Report every line of the listing below that contains the word "checkbox", copying each line in full. Match case.

__Entries supplied__.
--- Begin ---

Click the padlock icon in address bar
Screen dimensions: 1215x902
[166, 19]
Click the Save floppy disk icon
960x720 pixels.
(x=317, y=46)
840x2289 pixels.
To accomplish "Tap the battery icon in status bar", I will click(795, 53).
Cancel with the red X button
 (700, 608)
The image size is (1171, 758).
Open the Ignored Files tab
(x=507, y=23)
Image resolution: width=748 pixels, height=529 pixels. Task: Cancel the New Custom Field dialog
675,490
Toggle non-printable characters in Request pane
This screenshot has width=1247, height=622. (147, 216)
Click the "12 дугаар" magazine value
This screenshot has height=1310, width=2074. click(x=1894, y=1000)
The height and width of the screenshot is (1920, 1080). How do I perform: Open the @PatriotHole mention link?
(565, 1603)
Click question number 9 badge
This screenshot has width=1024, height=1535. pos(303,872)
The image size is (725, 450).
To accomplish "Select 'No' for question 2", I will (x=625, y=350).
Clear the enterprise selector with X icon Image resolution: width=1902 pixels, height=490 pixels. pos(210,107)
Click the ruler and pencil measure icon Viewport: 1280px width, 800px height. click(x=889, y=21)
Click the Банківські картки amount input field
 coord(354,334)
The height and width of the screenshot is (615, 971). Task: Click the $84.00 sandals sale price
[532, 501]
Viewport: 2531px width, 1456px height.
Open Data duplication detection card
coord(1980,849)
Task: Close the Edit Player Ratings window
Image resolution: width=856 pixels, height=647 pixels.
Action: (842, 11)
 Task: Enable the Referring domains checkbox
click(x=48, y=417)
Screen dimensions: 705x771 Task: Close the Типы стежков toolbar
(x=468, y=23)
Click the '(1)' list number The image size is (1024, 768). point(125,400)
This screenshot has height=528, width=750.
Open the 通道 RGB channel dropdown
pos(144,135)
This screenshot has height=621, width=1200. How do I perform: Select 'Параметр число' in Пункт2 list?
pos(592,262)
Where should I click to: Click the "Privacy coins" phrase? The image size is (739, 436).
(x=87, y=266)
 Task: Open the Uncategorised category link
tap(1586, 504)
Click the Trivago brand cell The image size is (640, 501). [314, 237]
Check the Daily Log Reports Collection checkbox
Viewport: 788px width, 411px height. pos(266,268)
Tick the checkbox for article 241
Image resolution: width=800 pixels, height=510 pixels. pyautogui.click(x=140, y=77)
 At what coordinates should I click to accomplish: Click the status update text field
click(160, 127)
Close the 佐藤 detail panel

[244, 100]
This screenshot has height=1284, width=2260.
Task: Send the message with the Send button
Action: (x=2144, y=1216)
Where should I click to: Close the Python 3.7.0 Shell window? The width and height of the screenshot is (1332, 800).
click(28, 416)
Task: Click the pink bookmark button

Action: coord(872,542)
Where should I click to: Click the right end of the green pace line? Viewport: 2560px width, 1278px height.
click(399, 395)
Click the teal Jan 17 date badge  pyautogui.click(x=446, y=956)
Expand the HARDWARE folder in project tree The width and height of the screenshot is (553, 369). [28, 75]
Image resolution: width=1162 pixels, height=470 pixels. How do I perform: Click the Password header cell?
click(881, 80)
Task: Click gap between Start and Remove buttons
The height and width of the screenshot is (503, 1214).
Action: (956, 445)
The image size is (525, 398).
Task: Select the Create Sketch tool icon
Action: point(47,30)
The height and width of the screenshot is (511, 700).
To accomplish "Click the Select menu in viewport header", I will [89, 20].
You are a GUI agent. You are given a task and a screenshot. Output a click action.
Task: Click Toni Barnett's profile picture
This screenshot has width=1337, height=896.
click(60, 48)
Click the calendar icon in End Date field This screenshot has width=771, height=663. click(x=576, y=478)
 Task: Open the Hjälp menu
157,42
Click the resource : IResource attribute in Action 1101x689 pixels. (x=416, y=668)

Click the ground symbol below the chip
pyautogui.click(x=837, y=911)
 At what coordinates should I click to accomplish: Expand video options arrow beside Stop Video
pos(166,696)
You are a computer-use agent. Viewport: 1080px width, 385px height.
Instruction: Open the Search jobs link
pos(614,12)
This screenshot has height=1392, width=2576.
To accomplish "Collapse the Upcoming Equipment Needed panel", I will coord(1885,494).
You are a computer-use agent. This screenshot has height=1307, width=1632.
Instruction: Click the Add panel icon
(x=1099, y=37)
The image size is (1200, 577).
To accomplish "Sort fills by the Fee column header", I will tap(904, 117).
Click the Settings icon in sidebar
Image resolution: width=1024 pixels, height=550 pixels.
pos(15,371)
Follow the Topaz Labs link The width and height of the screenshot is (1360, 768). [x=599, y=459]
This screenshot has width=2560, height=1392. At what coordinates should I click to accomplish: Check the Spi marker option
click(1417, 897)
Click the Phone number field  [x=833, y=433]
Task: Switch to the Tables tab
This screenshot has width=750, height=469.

--- End ---

__Result for this task__.
 Task: Enable the Referring domains checkbox
Check the Daily Log Reports Collection checkbox
Tick the checkbox for article 241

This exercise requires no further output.